### [SUPPLIED ENTRIES]
────

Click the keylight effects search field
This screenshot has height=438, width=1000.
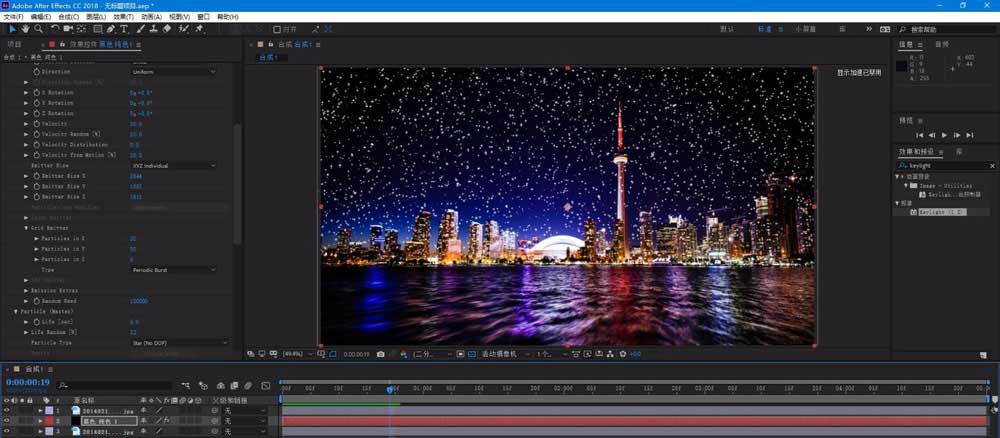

────

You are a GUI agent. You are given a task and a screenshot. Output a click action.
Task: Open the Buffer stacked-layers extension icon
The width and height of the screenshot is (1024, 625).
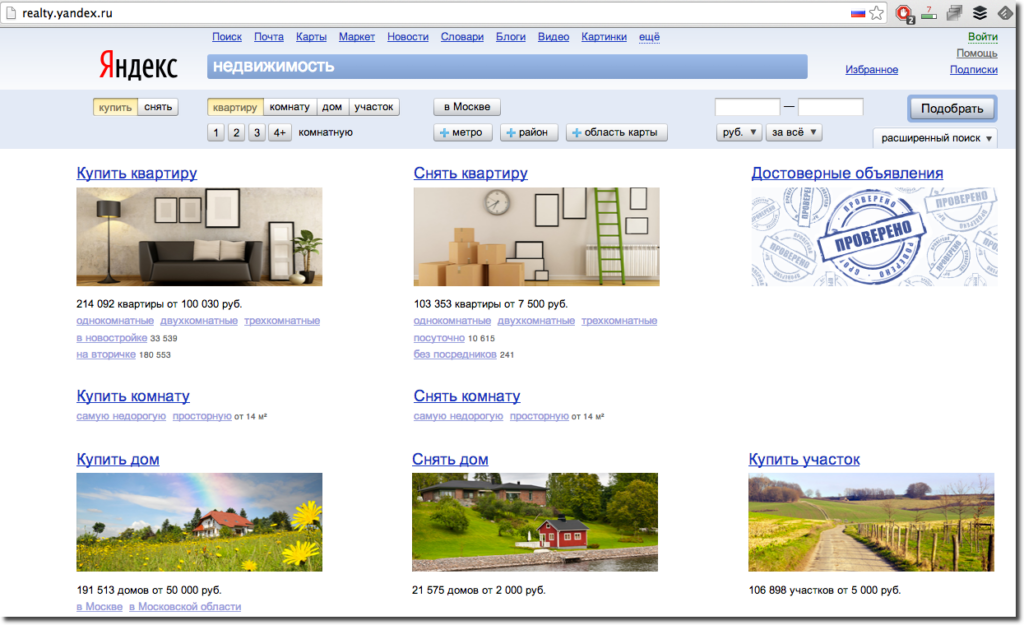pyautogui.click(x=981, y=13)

────

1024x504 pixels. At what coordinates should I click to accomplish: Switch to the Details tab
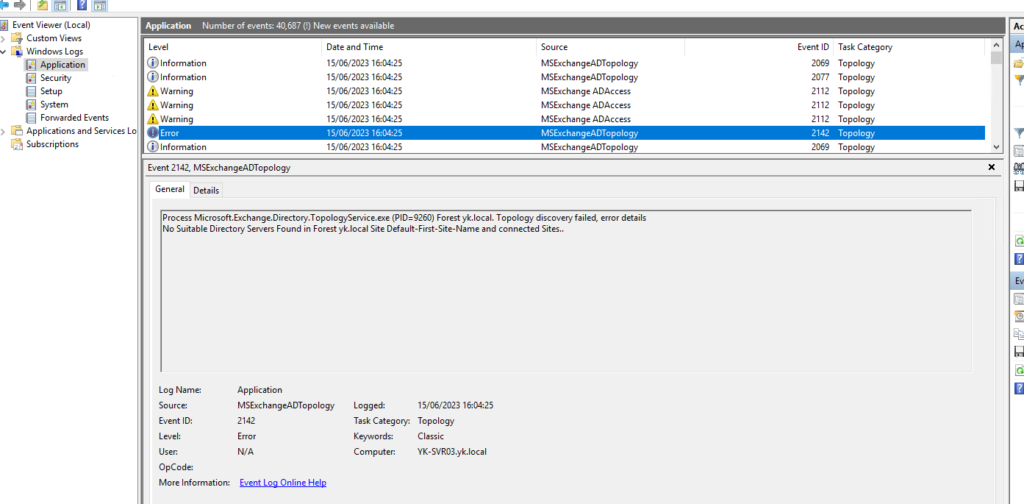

────

### [SHORT TASK]
Set down the lines exactly as they appear, starting with the line containing "Click the keylight effects search field" and going on through the line containing "This screenshot has height=438, width=1000.".

### [THE SOLUTION]
Click the keylight effects search field
This screenshot has height=438, width=1000.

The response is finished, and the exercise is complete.